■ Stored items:
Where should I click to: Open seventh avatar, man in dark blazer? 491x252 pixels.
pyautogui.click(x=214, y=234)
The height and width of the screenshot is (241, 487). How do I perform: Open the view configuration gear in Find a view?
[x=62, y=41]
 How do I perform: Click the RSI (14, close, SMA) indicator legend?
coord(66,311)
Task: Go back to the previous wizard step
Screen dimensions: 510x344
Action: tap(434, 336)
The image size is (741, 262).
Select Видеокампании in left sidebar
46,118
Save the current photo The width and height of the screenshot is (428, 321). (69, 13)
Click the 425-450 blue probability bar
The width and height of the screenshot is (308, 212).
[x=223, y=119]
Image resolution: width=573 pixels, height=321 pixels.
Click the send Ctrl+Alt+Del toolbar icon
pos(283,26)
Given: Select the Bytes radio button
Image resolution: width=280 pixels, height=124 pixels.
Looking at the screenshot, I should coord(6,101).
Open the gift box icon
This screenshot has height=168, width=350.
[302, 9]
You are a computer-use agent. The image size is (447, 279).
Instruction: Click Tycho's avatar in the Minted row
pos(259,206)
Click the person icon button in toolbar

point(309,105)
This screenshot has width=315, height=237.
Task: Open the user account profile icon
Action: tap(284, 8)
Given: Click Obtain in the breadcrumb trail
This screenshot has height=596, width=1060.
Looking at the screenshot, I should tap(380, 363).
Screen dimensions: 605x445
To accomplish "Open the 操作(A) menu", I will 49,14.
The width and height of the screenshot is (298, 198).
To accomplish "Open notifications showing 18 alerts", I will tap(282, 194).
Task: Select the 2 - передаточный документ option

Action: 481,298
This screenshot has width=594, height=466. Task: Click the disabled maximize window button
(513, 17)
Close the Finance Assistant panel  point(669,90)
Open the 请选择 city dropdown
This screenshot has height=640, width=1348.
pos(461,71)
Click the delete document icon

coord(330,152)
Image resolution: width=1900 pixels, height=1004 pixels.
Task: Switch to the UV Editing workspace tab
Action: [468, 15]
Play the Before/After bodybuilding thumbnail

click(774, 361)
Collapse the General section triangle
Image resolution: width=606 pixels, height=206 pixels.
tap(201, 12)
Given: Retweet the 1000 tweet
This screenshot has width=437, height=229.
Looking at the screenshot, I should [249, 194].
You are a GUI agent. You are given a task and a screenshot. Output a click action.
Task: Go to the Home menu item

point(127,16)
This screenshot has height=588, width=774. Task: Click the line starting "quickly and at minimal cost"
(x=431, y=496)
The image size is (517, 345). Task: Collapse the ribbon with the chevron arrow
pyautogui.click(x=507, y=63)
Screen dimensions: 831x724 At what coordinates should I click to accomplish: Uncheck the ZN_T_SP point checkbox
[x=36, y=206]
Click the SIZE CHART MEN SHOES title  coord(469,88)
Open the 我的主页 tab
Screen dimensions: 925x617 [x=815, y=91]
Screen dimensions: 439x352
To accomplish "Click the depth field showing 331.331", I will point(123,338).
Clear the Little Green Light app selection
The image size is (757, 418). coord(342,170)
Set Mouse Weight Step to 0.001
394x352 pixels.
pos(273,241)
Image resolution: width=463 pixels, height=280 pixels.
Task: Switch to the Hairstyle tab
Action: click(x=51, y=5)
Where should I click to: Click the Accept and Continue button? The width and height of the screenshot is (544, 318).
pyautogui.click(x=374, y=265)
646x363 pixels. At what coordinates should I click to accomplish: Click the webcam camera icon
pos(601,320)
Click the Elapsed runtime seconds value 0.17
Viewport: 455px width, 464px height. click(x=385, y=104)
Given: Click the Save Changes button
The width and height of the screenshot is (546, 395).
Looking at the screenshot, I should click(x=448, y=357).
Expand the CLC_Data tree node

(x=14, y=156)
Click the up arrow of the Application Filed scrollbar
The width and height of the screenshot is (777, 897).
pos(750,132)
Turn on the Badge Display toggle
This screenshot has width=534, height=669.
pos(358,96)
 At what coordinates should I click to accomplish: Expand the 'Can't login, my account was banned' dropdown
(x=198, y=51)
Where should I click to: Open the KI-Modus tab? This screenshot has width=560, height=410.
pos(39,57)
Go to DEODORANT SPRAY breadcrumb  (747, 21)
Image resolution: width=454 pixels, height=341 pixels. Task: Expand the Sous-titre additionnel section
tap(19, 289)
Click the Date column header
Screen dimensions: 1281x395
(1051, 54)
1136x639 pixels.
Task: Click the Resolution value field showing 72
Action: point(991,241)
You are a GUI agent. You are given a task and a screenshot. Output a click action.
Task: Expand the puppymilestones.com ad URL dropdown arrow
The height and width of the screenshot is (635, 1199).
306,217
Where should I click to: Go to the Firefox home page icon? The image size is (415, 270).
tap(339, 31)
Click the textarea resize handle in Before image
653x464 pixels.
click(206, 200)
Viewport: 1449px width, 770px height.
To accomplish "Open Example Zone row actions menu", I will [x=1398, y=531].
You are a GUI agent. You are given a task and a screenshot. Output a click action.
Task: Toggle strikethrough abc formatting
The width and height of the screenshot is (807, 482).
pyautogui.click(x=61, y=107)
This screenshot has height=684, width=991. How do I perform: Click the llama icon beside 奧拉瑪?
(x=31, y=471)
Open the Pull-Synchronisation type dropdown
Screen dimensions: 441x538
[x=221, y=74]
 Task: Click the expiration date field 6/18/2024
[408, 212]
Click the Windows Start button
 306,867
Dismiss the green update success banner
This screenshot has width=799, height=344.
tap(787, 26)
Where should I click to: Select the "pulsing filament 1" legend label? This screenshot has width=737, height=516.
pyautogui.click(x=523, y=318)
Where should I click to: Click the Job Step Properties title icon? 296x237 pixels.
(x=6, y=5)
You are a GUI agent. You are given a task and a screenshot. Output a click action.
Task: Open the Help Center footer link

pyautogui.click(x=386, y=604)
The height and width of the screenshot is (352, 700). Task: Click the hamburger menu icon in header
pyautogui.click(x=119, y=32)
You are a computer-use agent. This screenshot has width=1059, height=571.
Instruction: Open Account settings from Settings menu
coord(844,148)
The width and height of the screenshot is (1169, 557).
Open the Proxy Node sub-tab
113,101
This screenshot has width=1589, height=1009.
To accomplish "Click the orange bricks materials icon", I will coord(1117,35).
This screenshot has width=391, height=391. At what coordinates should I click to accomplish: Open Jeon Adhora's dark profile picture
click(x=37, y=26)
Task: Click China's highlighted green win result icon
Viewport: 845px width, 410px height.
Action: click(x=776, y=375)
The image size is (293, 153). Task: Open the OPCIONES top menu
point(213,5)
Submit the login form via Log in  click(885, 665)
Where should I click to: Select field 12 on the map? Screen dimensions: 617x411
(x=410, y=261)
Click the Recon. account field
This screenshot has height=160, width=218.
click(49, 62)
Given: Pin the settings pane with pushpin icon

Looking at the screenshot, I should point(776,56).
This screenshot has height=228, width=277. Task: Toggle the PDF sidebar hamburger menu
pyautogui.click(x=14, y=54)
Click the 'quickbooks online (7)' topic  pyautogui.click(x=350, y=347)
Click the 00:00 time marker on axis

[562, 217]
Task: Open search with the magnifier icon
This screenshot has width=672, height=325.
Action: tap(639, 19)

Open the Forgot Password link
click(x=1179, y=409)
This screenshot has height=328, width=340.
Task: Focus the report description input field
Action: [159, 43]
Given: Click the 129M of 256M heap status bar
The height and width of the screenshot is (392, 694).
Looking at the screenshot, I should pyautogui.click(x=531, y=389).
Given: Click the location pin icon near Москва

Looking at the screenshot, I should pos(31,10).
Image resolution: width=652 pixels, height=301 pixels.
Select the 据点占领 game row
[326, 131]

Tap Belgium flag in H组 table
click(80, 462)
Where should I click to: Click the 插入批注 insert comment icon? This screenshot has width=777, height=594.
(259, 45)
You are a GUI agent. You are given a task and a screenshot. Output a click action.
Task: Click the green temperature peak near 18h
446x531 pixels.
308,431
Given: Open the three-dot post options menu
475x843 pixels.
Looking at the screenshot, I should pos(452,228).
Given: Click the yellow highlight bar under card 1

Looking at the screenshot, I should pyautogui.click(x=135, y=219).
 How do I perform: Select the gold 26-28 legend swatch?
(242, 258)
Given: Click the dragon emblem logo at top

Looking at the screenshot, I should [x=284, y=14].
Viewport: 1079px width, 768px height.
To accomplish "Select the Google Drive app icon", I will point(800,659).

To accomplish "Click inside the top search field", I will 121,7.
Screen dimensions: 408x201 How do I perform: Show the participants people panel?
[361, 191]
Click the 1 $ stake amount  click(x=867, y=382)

■ The problem: From the entries, copy every line in which the word "search" occurs.

■ Exercise output:
Task: Open search with the magnifier icon
To accomplish "Click inside the top search field", I will 121,7.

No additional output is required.